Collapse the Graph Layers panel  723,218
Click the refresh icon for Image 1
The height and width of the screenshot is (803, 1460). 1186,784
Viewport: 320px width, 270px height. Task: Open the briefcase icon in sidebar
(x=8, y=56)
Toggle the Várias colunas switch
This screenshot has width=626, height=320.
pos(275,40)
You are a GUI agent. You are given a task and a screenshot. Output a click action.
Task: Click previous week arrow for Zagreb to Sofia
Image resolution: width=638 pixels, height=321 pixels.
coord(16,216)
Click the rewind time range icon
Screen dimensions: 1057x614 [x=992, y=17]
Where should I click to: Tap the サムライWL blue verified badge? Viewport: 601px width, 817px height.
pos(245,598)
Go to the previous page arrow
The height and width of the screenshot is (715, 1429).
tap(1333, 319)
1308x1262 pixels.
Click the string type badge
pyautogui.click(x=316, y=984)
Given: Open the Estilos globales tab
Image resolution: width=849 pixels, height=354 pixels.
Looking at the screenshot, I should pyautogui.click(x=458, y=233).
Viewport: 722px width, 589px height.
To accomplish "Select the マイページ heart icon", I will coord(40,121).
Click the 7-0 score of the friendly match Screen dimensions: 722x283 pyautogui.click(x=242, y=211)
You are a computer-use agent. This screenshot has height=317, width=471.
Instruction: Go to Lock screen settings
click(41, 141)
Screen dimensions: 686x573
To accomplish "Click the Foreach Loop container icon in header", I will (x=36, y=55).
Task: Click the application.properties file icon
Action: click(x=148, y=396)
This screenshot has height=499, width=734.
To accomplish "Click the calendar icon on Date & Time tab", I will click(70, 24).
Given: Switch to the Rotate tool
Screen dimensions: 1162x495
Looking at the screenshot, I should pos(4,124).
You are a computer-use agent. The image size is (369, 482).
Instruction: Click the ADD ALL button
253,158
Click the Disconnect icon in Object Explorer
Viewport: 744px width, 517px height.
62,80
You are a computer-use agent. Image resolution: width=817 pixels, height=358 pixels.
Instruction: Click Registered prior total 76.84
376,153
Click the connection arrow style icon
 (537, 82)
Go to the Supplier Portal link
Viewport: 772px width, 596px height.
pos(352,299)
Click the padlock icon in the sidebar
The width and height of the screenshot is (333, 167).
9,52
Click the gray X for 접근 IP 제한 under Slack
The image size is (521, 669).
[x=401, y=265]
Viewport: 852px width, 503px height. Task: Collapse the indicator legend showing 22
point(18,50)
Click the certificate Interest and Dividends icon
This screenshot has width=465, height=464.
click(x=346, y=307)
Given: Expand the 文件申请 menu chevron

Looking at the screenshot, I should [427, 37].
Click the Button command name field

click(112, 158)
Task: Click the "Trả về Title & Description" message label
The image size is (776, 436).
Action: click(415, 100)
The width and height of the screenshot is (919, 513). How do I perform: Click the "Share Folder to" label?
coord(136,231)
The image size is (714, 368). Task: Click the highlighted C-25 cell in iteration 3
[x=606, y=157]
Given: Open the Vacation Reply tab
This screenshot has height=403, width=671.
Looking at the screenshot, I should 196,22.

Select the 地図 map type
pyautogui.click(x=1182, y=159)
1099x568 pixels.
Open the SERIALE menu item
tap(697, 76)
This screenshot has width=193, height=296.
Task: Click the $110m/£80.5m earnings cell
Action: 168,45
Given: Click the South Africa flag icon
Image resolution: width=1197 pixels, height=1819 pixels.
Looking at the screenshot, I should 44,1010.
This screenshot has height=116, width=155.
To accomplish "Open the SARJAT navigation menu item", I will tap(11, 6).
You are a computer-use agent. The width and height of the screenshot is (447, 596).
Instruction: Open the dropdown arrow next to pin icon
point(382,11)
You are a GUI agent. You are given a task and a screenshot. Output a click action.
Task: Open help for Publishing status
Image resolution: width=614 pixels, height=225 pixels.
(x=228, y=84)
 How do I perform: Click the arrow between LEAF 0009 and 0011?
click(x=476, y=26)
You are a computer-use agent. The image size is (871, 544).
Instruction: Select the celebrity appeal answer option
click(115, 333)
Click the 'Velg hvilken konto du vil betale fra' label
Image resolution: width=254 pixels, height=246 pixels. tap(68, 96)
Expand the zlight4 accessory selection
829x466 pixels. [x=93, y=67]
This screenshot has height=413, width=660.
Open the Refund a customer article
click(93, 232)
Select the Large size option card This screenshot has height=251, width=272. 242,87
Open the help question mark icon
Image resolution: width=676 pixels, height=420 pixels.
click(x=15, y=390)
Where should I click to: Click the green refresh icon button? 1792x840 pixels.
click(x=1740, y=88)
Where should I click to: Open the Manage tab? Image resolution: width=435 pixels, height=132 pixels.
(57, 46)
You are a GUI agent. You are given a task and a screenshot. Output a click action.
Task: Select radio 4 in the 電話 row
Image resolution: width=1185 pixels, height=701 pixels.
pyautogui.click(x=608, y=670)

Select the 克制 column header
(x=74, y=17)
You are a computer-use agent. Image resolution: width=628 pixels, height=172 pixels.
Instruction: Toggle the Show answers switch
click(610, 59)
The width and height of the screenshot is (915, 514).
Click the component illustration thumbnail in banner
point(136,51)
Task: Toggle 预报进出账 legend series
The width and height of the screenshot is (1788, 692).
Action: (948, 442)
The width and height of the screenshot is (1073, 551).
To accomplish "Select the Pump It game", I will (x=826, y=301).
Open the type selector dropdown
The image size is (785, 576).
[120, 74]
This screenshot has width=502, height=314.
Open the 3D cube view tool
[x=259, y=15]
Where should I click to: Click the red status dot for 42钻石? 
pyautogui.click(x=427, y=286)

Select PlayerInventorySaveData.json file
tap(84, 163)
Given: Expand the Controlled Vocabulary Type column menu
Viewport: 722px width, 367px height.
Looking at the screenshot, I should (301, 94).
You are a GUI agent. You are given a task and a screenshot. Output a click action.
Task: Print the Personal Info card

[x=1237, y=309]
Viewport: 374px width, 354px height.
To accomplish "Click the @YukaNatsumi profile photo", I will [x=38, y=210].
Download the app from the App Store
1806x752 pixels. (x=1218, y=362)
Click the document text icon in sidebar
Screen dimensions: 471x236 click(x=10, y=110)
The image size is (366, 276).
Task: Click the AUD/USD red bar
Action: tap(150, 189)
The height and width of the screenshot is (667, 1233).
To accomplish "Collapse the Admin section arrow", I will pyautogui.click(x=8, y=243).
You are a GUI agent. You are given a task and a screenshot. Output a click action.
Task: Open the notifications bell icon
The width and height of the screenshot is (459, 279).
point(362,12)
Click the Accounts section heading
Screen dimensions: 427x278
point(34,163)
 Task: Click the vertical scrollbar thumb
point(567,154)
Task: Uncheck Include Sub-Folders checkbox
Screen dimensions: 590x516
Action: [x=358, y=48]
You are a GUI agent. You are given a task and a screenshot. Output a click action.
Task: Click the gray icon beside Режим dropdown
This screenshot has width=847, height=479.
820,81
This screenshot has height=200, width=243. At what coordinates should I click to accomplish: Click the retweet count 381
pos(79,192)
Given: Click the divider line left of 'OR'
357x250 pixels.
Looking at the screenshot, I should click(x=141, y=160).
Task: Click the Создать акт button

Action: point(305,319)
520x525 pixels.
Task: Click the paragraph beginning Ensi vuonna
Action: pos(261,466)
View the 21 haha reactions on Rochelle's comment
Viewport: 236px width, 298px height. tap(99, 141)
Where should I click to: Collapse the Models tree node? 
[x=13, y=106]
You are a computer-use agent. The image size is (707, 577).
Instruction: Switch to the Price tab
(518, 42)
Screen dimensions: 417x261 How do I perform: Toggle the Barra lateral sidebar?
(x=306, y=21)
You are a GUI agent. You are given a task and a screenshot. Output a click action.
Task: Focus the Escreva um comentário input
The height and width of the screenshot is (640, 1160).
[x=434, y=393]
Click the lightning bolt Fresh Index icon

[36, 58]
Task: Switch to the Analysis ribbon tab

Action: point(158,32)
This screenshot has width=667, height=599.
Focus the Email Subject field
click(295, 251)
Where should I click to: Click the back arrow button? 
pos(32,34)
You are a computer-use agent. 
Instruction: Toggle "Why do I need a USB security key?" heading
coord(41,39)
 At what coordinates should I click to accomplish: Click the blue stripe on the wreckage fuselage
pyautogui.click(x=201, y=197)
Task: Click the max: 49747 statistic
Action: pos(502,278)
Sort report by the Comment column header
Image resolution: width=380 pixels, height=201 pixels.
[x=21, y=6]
┄┄┄┄┄┄┄┄┄┄┄┄┄┄┄┄┄┄┄┄
_BRIEF_
Filter the entries and copy each line with "help".

_RESPONSE TO THIS EXERCISE_
Task: Open help for Publishing status
Open the help question mark icon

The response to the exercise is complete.